Yves Saint Laurent : les rêves et la vie

A l’occasion d’une rétrospective au Petit Palais de l’œuvre d’Yves Saint Laurent, une excellente émission lui fut consacrée sur La 5.
On y voit le jeune garçon, tout entier dans son rêve, jouer dès l’enfance à créer des modèles, emplir des carnets d’écolier de longues silhouettes de femmes, vêtues de ses créations.
Une page de ses cahiers me séduit particulièrement , celle où il note les commandes imaginaires de personnalités prestigieuses, leur devis, le délai de livraison…
Ainsi jouait-il vers 10-11 ans…
Ainsi jouons nous « à la styliste » avec ma petite Charlotte : je suis son amie, elle crée des modèles pour une grande maison de couture, dessine à ma demande sur un carnet des vêtements , « à porter à telle occasion », « dans telle teinte de préférence », « plus longue », « plus courte », « choisissons l’imprimé, le chapeau, les gants »…gommons redessinons, corrigeons, transformons….estimons les coûts , le délai de réalisation…
J’aime ce jeu qui me rend à ma propre enfance…
Ainsi jouai-je à l’âge de 11ans…
J’avais commencé par créer des vêtements pour ma poupée « Françoise ». Le père noël me l’avait apportée avec une petite machine à coudre pour mon dixième noël.
C’était une poupée de Modes et Travaux, les abonnés recevaient en encart des patrons pour ses vêtements… Je coupais, assemblais, cousais, et…modifiais,… car en cuisine comme ailleurs, je n’ai jamais pu suivre exactement une recette donnée. C’est ce que mes filles appellent « la façon Mamou »…
Plus grande, je me mis moi aussi à dessiner mes créations, à remplir des cahiers entiers de jeunes femmes longilignes, aux longs cheveux et aux yeux en amande …
C’était l’époque où ma mère nous fabriquait robes, chemisiers et manteaux…elle taillait, assemblait, ma grand mère l’aidait à coudre…
Plus tard ce fut une couturière « Coco »( !!!...abréviation de son nom de famille !!!), qui venait le mercredi après midi faire de la couture : elle cousait bien, abattait de la besogne, mais selon ma mère « elle n’avait pas d’idée !!! »
Souvent alors le mercredi après midi l’escalier retentissaient d’appels : « Chanel !!! Viens voir !! »
J’accourrais, pas peu fière de ma réputation, pour donner mon avis sur l’arrondi d’une ourlet, creuser une pince, remonter une échancrure, rajuster un aplomb…j’adorais faire ça…
ET vint Yves st Laurent : j’avais douze ans lorsqu’on appela à la succession de Dior ce tout jeune homme mince, aux yeux bruns. Il n’était pas « mignon » suivant mes canons d’alors (Robert Taylor et Alain Delon)…Mais il me fit pourtant rêver autant que le prince Charmant, de son talent, de son destin fabuleux, de ses créations dignes de Chanel qui incarnait jusqu’alors mon idéal …

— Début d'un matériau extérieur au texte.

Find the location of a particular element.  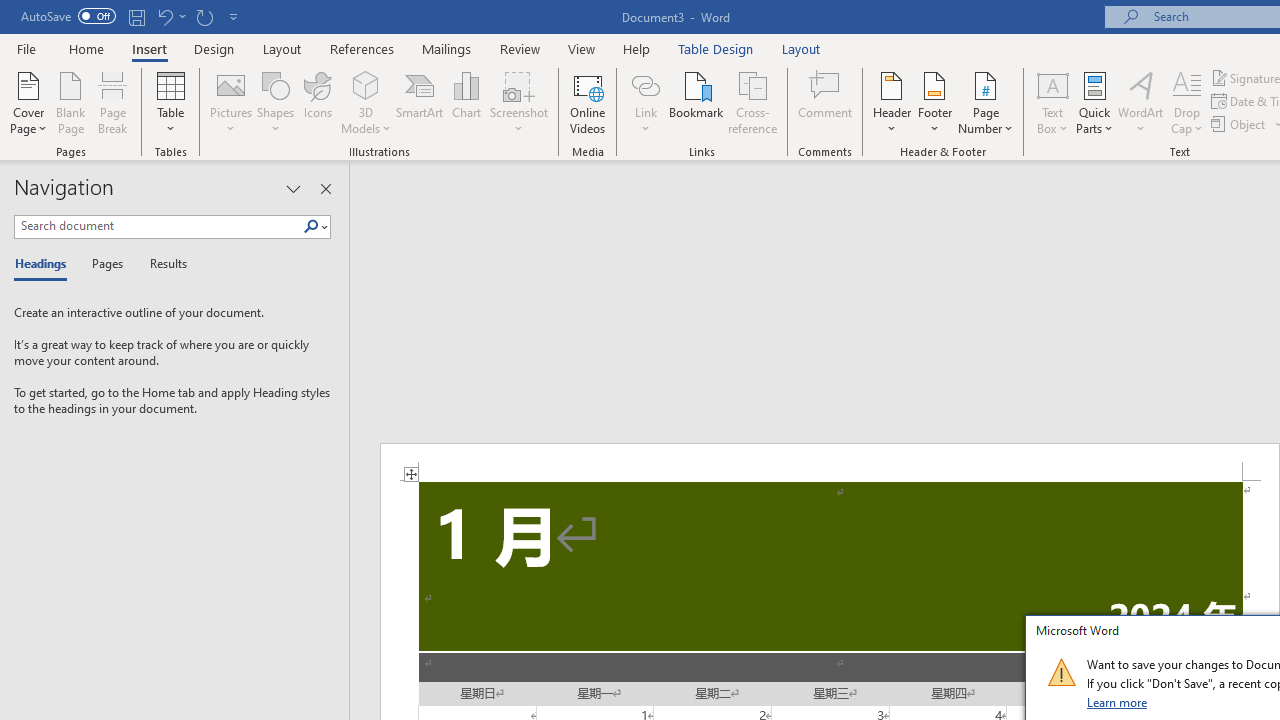

'Cross-reference...' is located at coordinates (751, 103).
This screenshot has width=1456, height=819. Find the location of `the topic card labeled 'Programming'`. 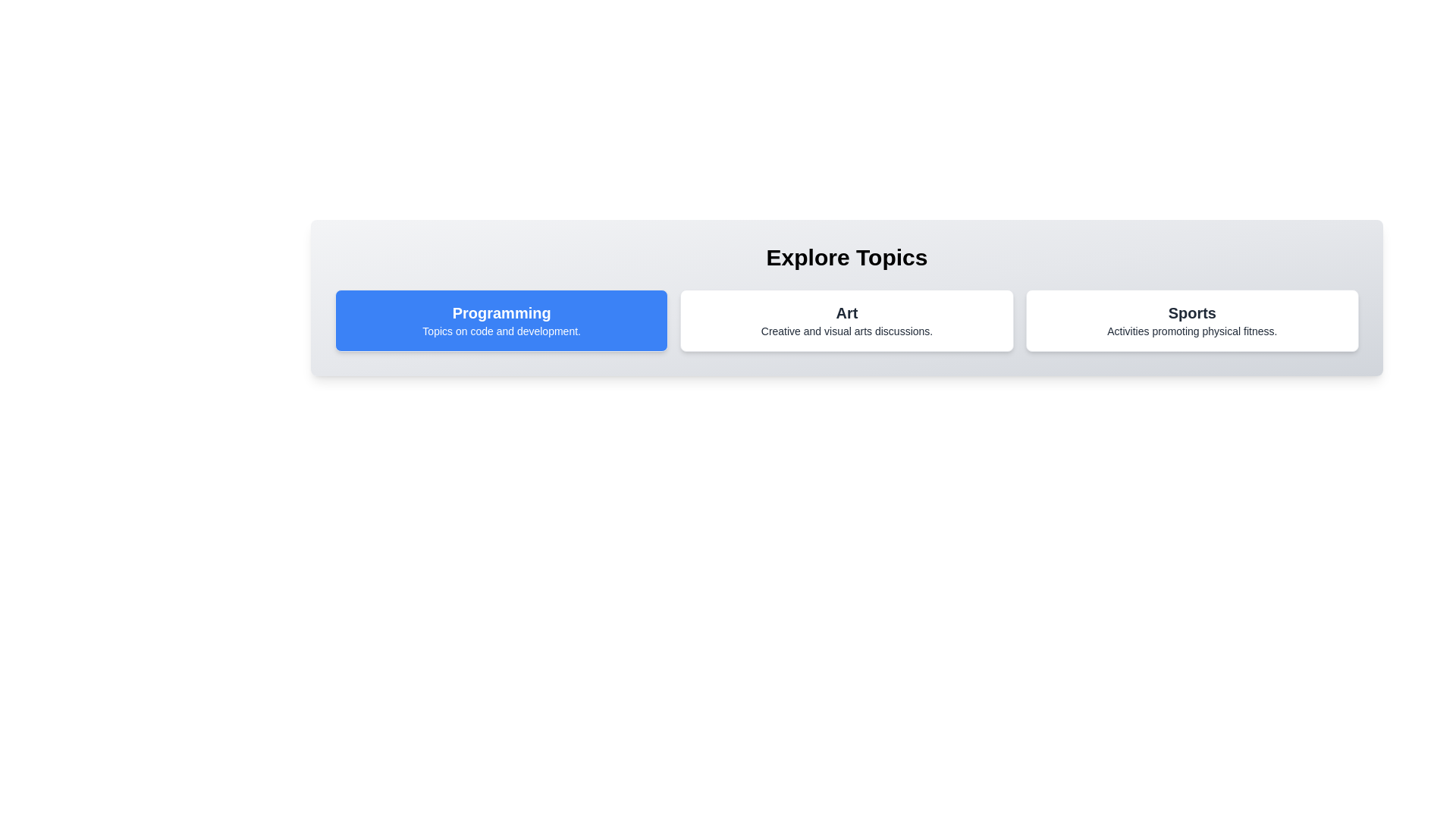

the topic card labeled 'Programming' is located at coordinates (501, 320).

Bien évidemment, dans ma famille mon talent ne fut jamais qu’un jeu. Comment mes parents auraient-ils pu concevoir de me lancer dans un métier aussi aléatoire, et malgré les grandes féministes qui le pratiquèrent, aussi peu féministe, marqué qu’il était par les mulièbres travaux de toutes les lingères, couturières à façon, brodeuses, petites mains de la destinée féminine…
Je passais donc l’école Normale pour devenir professeur. J’y croisais encore mon fantasme, en la personne d’une petite prof de couture. Car en ce laïque couvent, on apprenait le chant et la couture. Mais cette jeunette prof , à peine plus âgée que nous, plutôt que de nous enseigner le surjet et la pièce à coins carrés, nous apprit à faire des patrons à notre « forme », ce qui nous enchanta et me permit pendant quelques années d’inventer et me fabriquer robes et ensembles qui complétaient agréablement une garde robe assez spartiate par ailleurs…
J’avoue, que si je suis ravie par le talent de Charlotte à dessiner et à inventer à son tour modèles et tenues, pas plus que mes parents, je n’envisage d’inciter ses parents à le cultiver …Je suis plus encline , je le sens bien, à insister sur son goût de la musique et sur la justesse et la beauté de sa voix et son implication résolue dans sa chorale…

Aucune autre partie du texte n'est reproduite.